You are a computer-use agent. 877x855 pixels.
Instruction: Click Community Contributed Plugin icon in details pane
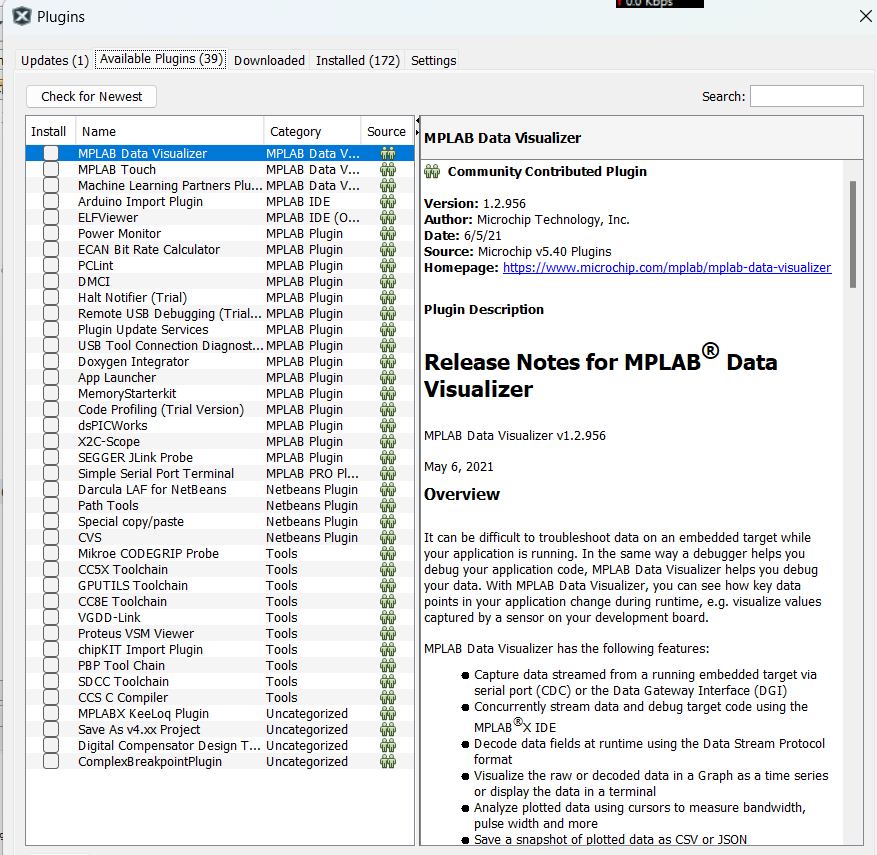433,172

--

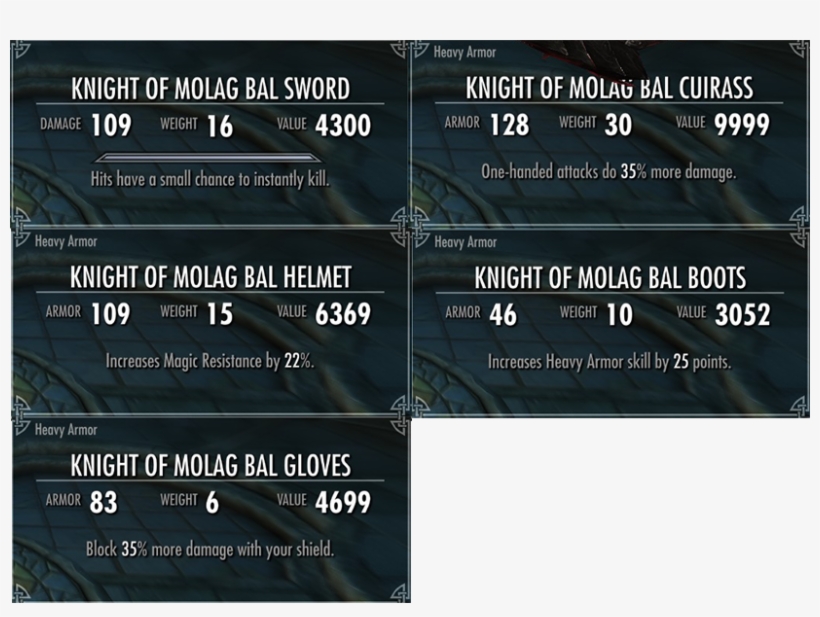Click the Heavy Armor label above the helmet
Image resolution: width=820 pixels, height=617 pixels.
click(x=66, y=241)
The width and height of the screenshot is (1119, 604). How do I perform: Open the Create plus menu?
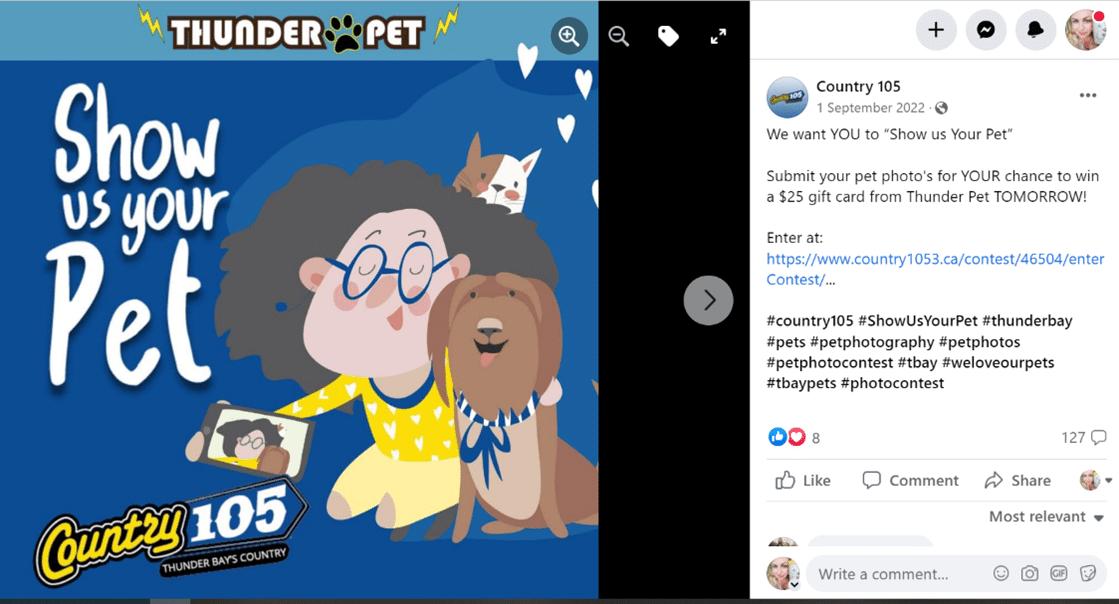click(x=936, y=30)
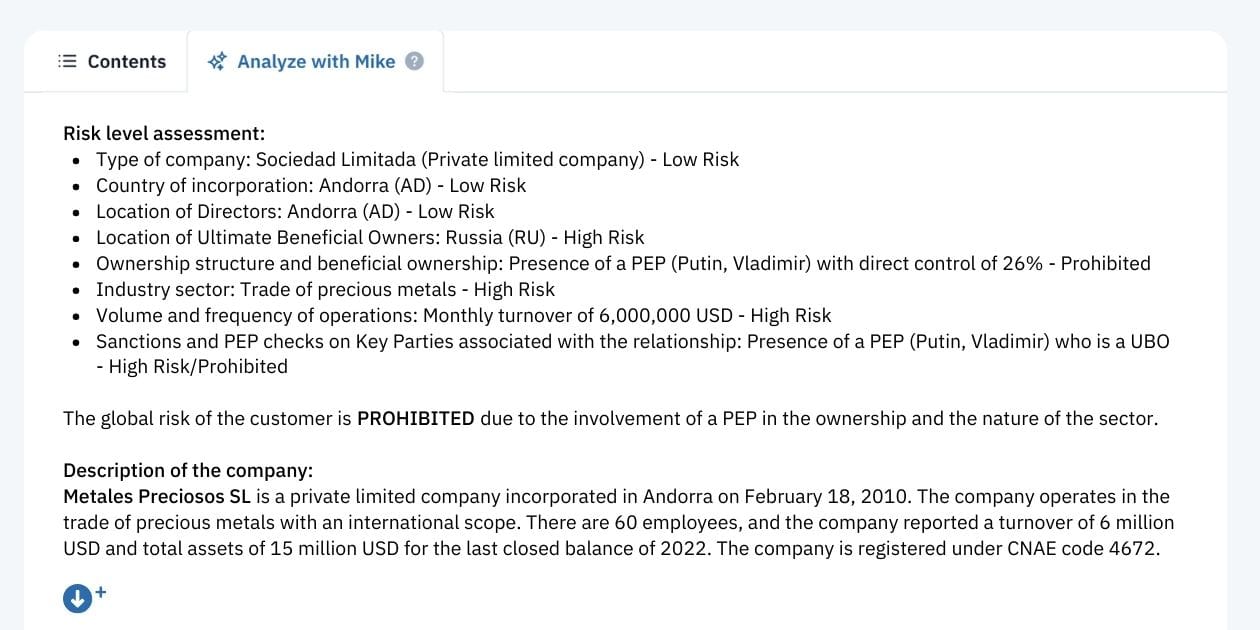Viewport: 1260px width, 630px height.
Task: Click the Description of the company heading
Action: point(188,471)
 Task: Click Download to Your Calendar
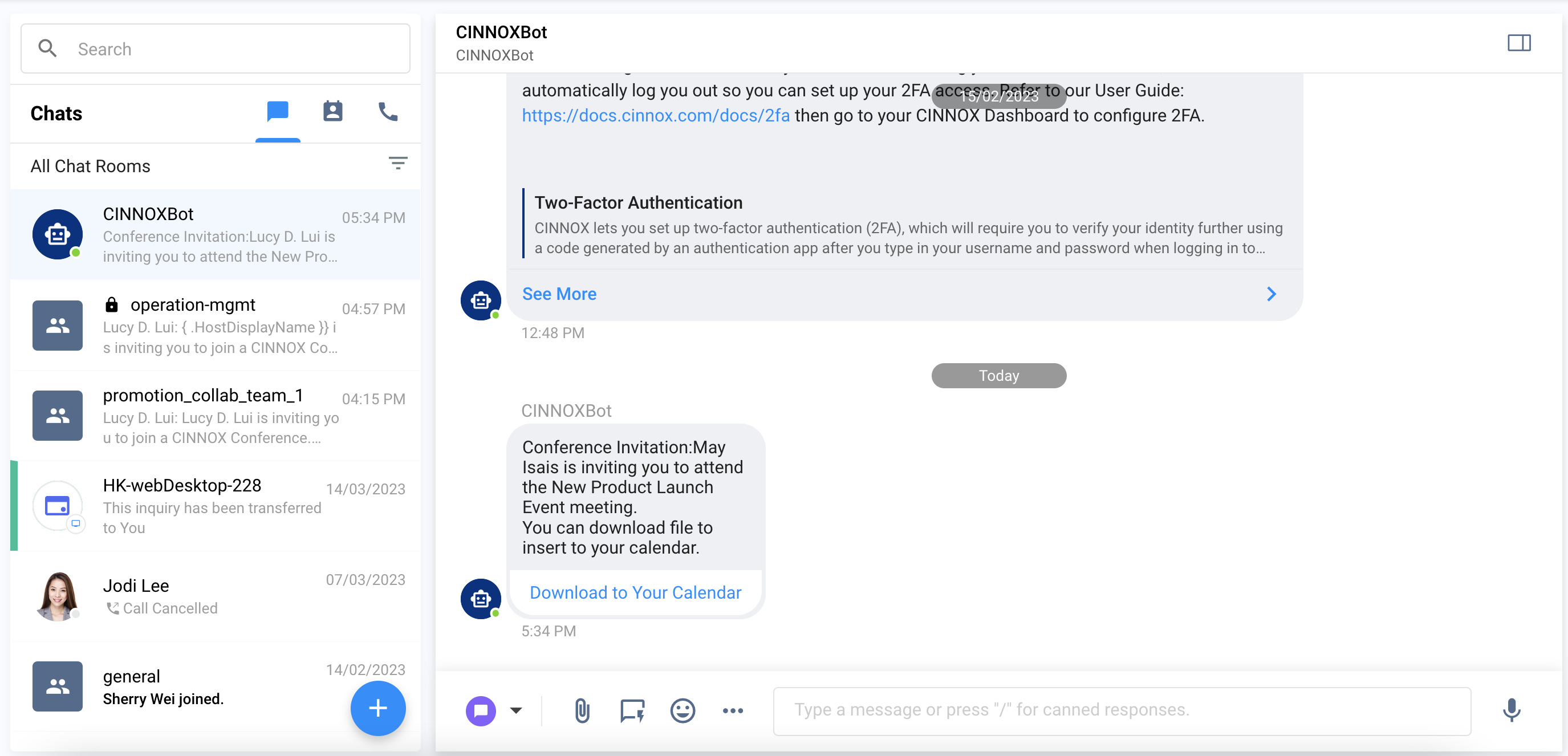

---

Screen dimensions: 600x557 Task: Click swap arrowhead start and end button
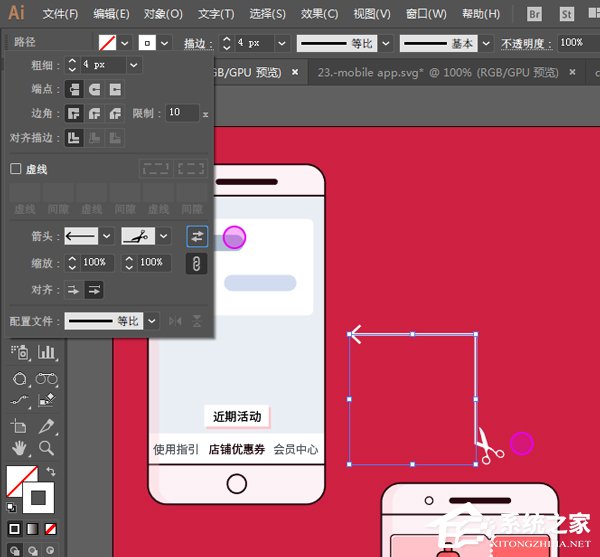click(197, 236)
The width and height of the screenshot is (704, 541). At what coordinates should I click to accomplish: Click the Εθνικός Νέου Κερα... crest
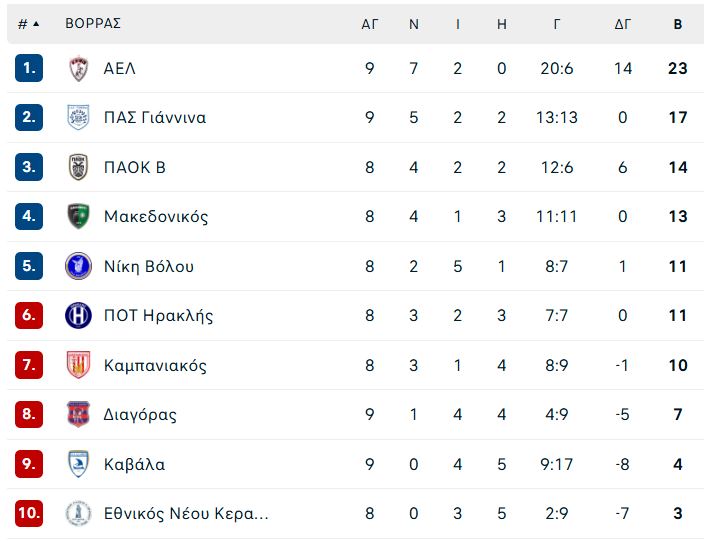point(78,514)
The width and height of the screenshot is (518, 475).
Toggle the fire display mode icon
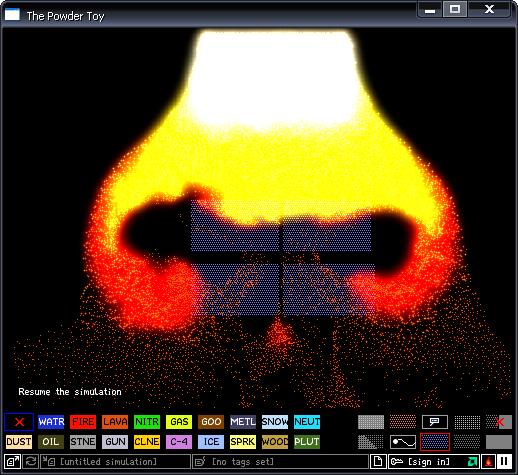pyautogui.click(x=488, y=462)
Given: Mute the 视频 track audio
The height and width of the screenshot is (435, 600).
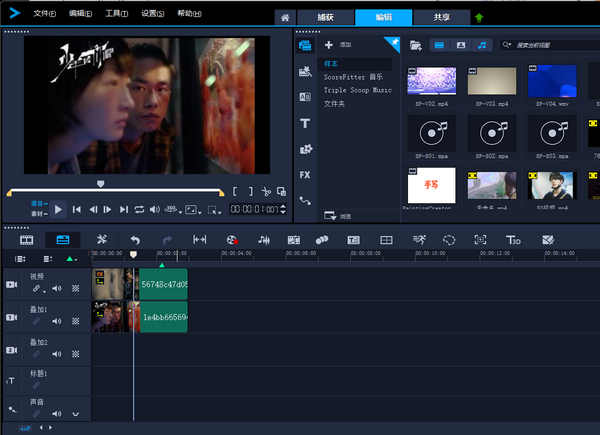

Description of the task:
With the pictures omitted, restate word for word the lines above from the line that has "Screen dimensions: 600x557" up to and including the line that has "The height and", and no other lines.

Result for this exercise:
Screen dimensions: 600x557 Task: Click swap arrowhead start and end button
click(197, 236)
The width and height of the screenshot is (704, 541). At what coordinates should I click to accomplish: Click the Εθνικός Νέου Κερα... crest
point(78,514)
The width and height of the screenshot is (518, 475).
Toggle the fire display mode icon
pyautogui.click(x=488, y=462)
Given: Mute the 视频 track audio
The height and width of the screenshot is (435, 600).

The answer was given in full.